Many easterners, she said, are frustrated by poverty and helplessness, but may end up venting their anger towards pro-Ukrainian activists, instead of the regime.

“There are conflicts and discussions going on everyday on the streets,” said Zlobina. “The east has its own Maidan now. There are pro-Ukrainian activist groups, pro-Russian activist groups, and then there are masses who are confused. The situation is unclear.”

But Zlobina sees the tide turning. She believes that false media propaganda is backfiring and that it has only “provoked a lot of eastern Ukrainians to join the Euromaidan movement and fight for their right to have dignity and a decent future.” The Euromaidan movement is named after Ukrainian protests in Kiev demanding better rights and greater integration with the EU.

Levandovska says people who came from the eastern and southern regions of Ukraine to visit the Maidan returned with a decidedly different picture from what they had gleaned from the media.

The Crimean Tatars are an ethnic Turkic group who were deported by Soviet dictator Joseph Stalin to central Asia in 1944. They currently make up 12 percent of the Crimean population.

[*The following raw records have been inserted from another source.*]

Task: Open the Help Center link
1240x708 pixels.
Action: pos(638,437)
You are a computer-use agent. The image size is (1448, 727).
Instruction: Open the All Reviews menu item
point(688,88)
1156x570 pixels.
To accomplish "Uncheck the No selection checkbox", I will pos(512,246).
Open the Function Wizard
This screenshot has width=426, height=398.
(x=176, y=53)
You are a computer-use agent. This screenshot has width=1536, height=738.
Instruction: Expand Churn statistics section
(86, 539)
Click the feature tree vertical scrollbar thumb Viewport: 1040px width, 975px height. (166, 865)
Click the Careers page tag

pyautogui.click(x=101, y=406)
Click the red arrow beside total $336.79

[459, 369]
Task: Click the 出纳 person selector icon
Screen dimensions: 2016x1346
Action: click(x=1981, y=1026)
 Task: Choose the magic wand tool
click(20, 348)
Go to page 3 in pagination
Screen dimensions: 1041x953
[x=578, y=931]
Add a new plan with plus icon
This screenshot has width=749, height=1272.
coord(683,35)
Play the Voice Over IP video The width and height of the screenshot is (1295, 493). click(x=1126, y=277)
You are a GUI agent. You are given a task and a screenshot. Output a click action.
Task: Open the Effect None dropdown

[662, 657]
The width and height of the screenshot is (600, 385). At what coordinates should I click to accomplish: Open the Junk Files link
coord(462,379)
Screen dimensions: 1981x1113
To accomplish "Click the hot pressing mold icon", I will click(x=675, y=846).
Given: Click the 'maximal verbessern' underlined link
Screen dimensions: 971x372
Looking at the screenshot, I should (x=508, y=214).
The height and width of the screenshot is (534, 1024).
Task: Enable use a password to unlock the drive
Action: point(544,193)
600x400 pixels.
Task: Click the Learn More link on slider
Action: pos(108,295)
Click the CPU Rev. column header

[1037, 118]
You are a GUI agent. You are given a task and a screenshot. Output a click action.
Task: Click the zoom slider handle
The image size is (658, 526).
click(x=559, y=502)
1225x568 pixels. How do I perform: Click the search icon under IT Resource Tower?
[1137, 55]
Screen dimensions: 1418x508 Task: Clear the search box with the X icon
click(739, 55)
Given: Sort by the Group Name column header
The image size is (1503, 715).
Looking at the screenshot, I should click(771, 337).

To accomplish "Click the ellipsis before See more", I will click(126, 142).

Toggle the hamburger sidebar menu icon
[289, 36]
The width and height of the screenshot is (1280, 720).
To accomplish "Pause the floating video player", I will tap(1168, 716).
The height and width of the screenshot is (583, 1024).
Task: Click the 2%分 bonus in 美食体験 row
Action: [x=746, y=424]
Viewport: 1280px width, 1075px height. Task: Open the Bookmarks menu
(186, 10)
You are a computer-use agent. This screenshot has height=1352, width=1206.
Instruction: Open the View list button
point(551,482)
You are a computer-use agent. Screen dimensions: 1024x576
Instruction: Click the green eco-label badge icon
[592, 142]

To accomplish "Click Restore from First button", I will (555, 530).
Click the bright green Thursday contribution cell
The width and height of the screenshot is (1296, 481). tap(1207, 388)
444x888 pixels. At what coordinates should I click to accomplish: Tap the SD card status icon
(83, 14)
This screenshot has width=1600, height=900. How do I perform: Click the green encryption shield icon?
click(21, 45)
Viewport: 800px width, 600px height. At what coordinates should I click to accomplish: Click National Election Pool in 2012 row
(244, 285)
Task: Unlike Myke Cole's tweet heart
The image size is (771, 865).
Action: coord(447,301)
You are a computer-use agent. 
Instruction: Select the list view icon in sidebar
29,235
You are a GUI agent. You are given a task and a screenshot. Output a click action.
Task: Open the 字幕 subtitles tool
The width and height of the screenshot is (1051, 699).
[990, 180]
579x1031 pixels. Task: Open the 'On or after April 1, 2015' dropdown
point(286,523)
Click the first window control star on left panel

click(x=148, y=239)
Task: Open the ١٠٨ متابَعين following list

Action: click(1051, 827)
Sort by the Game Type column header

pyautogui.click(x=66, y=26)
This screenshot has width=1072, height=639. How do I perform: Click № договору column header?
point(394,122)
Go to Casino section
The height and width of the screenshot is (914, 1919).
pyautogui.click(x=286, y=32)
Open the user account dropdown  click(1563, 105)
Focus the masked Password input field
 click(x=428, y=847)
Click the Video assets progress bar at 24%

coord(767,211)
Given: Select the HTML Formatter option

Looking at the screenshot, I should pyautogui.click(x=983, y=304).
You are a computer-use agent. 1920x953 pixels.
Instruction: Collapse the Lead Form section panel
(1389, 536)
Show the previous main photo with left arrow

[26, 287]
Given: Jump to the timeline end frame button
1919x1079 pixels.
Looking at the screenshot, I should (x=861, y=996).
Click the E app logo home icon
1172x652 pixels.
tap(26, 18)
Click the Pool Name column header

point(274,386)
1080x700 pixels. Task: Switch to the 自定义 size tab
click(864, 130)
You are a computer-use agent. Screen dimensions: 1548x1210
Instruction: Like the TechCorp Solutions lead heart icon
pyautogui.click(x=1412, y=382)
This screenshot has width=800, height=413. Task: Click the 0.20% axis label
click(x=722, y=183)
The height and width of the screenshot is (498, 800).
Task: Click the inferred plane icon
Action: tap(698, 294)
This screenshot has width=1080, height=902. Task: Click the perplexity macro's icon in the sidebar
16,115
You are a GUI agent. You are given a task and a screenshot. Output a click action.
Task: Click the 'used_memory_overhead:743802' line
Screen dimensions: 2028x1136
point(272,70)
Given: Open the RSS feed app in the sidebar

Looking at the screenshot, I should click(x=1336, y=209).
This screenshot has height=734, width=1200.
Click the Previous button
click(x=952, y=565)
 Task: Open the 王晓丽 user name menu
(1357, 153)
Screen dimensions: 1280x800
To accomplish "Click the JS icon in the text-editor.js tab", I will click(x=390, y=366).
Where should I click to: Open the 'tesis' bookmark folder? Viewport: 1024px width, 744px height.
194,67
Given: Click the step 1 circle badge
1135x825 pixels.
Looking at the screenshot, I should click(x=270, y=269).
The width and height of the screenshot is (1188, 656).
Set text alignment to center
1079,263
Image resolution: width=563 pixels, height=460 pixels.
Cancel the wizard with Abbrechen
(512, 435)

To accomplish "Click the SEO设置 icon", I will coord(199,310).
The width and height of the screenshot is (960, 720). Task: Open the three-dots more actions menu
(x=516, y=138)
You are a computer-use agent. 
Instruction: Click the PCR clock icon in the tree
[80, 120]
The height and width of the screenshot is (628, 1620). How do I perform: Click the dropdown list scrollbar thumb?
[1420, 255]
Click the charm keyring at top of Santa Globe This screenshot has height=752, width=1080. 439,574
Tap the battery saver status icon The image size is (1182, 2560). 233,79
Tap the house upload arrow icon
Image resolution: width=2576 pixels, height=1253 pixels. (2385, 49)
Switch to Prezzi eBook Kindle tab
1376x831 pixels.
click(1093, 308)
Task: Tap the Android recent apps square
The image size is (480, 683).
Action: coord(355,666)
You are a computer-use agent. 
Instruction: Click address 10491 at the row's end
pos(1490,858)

Highly vociferous in their non-alignment with Moscow, they recently staged a public protest in Simferopol in support of a united Ukraine, outnumbering a pro-Russian protest held at the same time. “Vladimir Putin realised then that a media assault was not enough, that separation would have to come by force,” Levandovska told IPS.

Activists reported that pro-Russian powers shut down all Ukrainian TV channels in Sevastopol, such as ICTV, Novyi and TRK Ukraina.

Billboards in Crimea are depicting a choice between a “Nazi” Ukraine, or joining the Russian federation. The Tatars plan to boycott the referendum.

On Mar. 8, on International Women’s Day, a special gathering took place on the Maidan in Kiev. Banners held by women bore slogans such as “Equality, Solidarity, Sisterhood” and “Women of Maidan to Women of Crimea.” Natalia Sherimbetova, a language instructor from Kiev, said that women from Crimea would not get to hear about the event because Ukrainian TV channels are no longer accessible there.

In another show of solidarity with the Russian-speaking population of western and southern Ukraine, a language-swap day was organised in Lviv, Donetsk and Kiev where Ukrainian speakers spoke Russian for a day and vice-versa. “It was powerful. Even in the most Western of Ukrainian cities, Lviv, many people made a point to speak Russian,” Sherimbetova told IPS.

It’s difficult to gauge just how many people participated in the language swap, but Sherimbetova insists that the essence is in the symbolic gesture of this action, and that Ukrainians, especially in the West, were trying to send a message to their Russian-speaking brethren.

“We are one nation. Not divided, just diverse,” said Levandovska. “It is just a matter of time, until the people in the east will stop believing false propaganda. We all want long-term peace and prosperity for Ukraine.”